Текст>

< £
Buchli V. An Anthropology of Architecture. L.: Berg Publishers, 2013. 224 p.
Антропология архитектуры: Между Сциллой культурофобии и Харибдой культурцентризма
Архитектура — это не здания. Здания — это здания, а архитектура — это архитектура.
А. Бецки, куратор, теоретик архитектуры
Мария Владиславовна Константинова
Дальневосточный федеральный
университет,
Владивосток
Словосочетание «материальная культура» режет слух многим сторонникам «поворота к материальному» в социологии. Второе слово представляется им очевидно лишним. Более того, культурцентричное прочтение материальности воспринимается как форма метафорической подмены: за «материальной культурой» угадывается «материальность как культура» — метафора, представляющая скрытую угрозу главному тезису объектцентричной социологии: симметрии вещей и людей [Латур 2007]. Отсюда специфическая культурофобия, присущая социологии материальности, боязнь подменить вещи символами и практиками [Вахштайн 2006].
Теоретическое недоверие культуре может проявляться по-разному, но чаще всего принимает вид критики самого понятия культуры: «Про такие объекты "может быть сказано все, что угодно, и все будет правдой". Культура — это система смыслов? Да! Культура — это совокупность материальных объектов? Да! Культура — это рутинные
нерефлексивные практики? Да! Культура — это символические классификации и коллективные представления? Снова да. Как объект социологического познания "культура" вообще утрачивает собственное содержание не потому, что "ускользает" от взгляда исследователя, а потому, что предстает перед ним "всем сразу". Это эффект оптического полиморфизма — некоторые объекты концептуализации подобны пятнам Роршаха или картинкам-загадкам, которые так любили Витгенштейн и пси-хологи-гештальтисты (с той разницей, что картинки-загадки допускают только два решения: утка или кролик, античная ваза или два профиля)» [Вахштайн 2013a: 5]. Как не устают подчеркивать «культурофобы», не для того социология вещей с таким трудом дистиллировала чистую материальность из мира социальных отношений, чтобы утопить ее в еще более «аморфном» и «размытом» множестве Культуры [Вахштайн 2005].
Напротив, последовательный антрополог, кажется, вообще не может оторвать «культуру» и «материальность» друг от друга. Социологи вещей совершенно напрасно ожидают от антропологии метафорической подмены: если «X как Y», то «Y вместо Х». Скорее наоборот. Идет ли речь об анализе классической триады пищи — одежды — жилища или о феномене «техно-культуры», антропологическому нарративу куда более свойственна конфляция — слияние культуры и материальности в новое гибридное культурно-материальное единство [Material culture 2009]. Культурцентризм проявляется не в замещении феномена Х «культурой Х», а в том, что культура мыслится в качестве обязательного ингредиента любого феномена, имеющего отношение к человеческой деятельности. И в этом отношении культурофобия социологии вещей отчасти оправданна; даже если соль культуры не «замещает» суп материальности, она вполне может сделать его несъедобным. Вопрос тогда должен ставиться так: может ли исследователь-антрополог «отмыслить» материальное от культурного с тем, чтобы вернуть вещам их автономию. Это именно то, что запрещает делать столь нелюбимый социологами вещей «культурцентризм» [Ло 2006].

Порядок работы>
(1) Выпишите без изменений фрагмент текста об антропологии архитектуры от слов «А. Бецки, куратор, теоретик» до слов «практиками [Вахштайн 2006].» включительно.
(2) Продолжите текст об антропологии архитектуры, начиная сразу после его последнего приведенного предложения.
Материалы для выполнения работы не понадобятся.

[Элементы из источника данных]
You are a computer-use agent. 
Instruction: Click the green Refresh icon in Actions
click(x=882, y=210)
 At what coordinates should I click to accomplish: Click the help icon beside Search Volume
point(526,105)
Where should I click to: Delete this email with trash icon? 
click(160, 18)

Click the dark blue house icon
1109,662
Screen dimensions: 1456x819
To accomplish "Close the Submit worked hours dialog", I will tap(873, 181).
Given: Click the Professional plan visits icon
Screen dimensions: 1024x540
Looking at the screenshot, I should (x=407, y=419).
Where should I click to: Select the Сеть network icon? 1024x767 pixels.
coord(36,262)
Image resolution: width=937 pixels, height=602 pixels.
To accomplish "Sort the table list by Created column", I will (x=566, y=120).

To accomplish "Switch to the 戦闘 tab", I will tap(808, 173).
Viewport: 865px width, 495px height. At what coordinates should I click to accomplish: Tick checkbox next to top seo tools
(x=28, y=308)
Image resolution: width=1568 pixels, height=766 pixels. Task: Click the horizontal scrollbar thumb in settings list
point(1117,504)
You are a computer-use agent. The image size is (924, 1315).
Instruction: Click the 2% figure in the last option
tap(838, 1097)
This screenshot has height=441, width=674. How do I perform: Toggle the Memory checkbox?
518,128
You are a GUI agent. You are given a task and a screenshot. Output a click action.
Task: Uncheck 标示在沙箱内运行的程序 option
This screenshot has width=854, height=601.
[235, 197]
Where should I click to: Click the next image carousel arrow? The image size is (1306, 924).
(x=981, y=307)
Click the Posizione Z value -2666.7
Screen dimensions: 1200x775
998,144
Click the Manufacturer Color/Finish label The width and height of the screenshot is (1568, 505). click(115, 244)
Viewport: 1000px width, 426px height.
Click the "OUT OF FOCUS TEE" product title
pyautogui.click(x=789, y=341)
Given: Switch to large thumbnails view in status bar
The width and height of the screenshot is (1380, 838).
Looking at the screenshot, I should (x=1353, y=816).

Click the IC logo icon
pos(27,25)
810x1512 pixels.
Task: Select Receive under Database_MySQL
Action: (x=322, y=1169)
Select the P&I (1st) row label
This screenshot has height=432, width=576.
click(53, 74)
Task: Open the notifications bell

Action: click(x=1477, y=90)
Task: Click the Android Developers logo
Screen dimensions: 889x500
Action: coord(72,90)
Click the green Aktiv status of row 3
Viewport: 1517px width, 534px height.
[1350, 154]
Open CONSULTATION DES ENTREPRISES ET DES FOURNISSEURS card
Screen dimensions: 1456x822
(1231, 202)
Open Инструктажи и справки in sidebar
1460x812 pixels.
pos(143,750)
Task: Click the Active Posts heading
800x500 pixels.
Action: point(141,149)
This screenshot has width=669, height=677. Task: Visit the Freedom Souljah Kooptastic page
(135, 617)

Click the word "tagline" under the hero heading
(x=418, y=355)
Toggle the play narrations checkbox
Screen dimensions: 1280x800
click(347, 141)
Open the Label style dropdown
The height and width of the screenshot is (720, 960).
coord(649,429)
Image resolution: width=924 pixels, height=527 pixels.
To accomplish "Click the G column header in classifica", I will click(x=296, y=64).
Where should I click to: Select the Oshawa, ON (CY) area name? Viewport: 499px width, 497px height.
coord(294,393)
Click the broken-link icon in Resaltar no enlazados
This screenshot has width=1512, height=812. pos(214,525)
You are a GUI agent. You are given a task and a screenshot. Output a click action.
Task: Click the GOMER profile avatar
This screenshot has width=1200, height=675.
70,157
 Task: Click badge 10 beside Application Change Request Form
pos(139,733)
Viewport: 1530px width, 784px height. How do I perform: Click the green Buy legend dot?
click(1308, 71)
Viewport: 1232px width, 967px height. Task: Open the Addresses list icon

Полученные ответы>
(1)
А. Бецки, куратор, теоретик архитектуры
Мария Владиславовна Константинова
Дальневосточный федеральный
университет,
Владивосток
Словосочетание «материальная культура» режет слух многим сторонникам «поворота к материальному» в социологии. Второе слово представляется им очевидно лишним. Более того, культурцентричное прочтение материальности воспринимается как форма метафорической подмены: за «материальной культурой» угадывается «материальность как культура» — метафора, представляющая скрытую угрозу главному тезису объектцентричной социологии: симметрии вещей и людей [Латур 2007]. Отсюда специфическая культурофобия, присущая социологии материальности, боязнь подменить вещи символами и практиками [Вахштайн 2006].

(2)
Как же пройти между культурофобией социологов вещей и культурцентризмом антропологов материальности? В этом помогает разобраться новая книга Виктора Бачли, профессора University College London, «Антропология архитектуры».
Бачли начинает с несколько тавтологичного заявления: «Эта книга нацелена на прояснение проблемы материальности архитектурной формы в ее множественных материальных регистрах» (P. 1). Понятие материального регистра — это главный концепт Бачли, однако вводится он, по меньшей мере, неодно-
значно: «Ключевой вопрос: как архитектонические формы могут быть поняты в различных регистрах, в виде образа, метафоры, исполнения, руины, диагностики или символа, и как специфические материальные условия этих регистров, их материальность, делают возможными человеческие отношения. Иными словами, как материальность архитектурной формы в ее множественных проявлениях создает людей и общество? Как — в социальном плане — работает материальность здания во всех его материальных регистрах? Как абстрактный концепт? Как обитаемое жилище? Как метафора?» (P. 1—2). Странность этого определения бросается в глаза: «материальный регистр» определяется как предикат «материального объекта». Получается, метафора может быть «материальным регистром» материального здания? Бачли не проясняет этот момент. Забегая вперед, стоит отметить, что терминологическая ясность не самая сильная сторона книги.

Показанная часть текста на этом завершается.